What that actually meant: an 84yo woman gingerly holding a beautifully beaded and embroidered dress (apparently from Ukraine and at least 200 years old) and, with tears in her eyes, showing how each individual thread was spun by hand and weaved into place on a cottage floor loom, with bright blue silk embroidery thread and hand-blown beads intricately piercing the work of other labor for days upon days, as the labor of a dozen talented people came together to make something so beautiful for a village girl’s wedding day.

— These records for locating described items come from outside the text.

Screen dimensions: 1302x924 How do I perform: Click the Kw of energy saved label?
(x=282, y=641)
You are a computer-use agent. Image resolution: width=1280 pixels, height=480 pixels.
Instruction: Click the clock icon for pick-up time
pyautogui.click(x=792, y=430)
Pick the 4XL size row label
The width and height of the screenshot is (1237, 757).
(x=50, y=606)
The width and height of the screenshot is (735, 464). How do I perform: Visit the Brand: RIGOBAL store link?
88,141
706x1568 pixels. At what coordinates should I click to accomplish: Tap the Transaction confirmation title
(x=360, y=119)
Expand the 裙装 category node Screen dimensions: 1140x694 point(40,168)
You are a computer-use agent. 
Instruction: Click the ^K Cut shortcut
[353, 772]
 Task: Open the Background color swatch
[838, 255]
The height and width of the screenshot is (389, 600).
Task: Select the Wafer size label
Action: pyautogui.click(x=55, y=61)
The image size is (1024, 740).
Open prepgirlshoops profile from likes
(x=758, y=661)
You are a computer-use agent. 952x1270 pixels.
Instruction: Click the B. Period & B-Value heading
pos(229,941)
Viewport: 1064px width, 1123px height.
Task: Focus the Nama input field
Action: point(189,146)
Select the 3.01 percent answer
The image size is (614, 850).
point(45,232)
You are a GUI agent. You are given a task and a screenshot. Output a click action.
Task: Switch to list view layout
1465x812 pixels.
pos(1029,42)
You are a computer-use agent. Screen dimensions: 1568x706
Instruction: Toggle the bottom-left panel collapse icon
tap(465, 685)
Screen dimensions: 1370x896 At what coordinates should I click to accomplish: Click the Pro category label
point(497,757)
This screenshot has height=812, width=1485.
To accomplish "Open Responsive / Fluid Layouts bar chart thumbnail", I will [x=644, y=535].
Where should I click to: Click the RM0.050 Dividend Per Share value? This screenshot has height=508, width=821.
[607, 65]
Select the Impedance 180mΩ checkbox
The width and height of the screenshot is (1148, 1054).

What it also meant: in 1948, a young girl lived in a cramped tenement-like third floor apartment in Manhattan, with a father who had just joined them after not having been allowed to escape through Poland with his pregnant wife nine years earlier. She sits in her father’s lap and watches with wide, quiet eyes as her mother’s deft hands fly across fabric with bright blue silk thread (echoing hands from over a century years earlier). Thread that her mother had salvaged from white embroidery scraps at the tailor’s shop where she worked and spent the last few days carefully dying in the kitchen sink and drying on the roof.
The dress is in the traditional Hungarian fashion and is folded across her mother’s lap: her mother doesn’t had a pattern, but she doesn’t need one to make her daughter’s dress for the fifth grade dance. The dress would end up differing significantly from the pure white, petticoated first communion dresses worn by her daughter’s majority-Catholic classmates, but the young girl would love it all the more for its uniqueness and bright blue thread.
And now, that same young girl (and maybe also the villager from 19th century Ukraine) stands in front of us, trying not to clutch the old fabric too hard as her voice shakes with the emotion of all the love and humanity that is poured into the labor of art. The village girl and the girl in the Bronx were very different people: different centuries, different religions, different ages, and different continents. But the love in the stitches and beads on their dresses was the same. And she tells us that when we look at the labor of art, we don’t just see the work to create that piece - we see the labor of our own creations and the creations of others for us, and the value in something so seemingly frivolous.
But, maybe more importantly, she says that we only admire this piece in a museum because it happened to survive the love of the wearer and those who owned it afterwards, but there have been quite literally billions of small, quiet works of art in billions of small, quiet homes all over the world, for millennia. That your grandmother’s quilt is used as a picnic blanket just as Van Gogh’s works hung in his poor friends’ hallways. That your father’s hand-painted model plane sets are displayed in your parents’ livingroom as Grecian vases are displayed in museums. That your older sister’s engineering drawings in a steady, fine-lined hand are akin to Da Vinci’s scribbles of flying machines.
I don’t think there’s any dramatic conclusions to be drawn from these thoughts - they’ve been echoed by thousands of other people across the centuries. However, if you ever feel bad for spending all of your time sewing, knitting, drawing, building lego sets, or whatever else - especially if you feel like you have to somehow monetize or show off your work online to justify your labor - please know that there’s an 84yo museum docent in the Bronx who would cry simply at the thought of you spending so much effort to quietly create something that’s beautiful to you.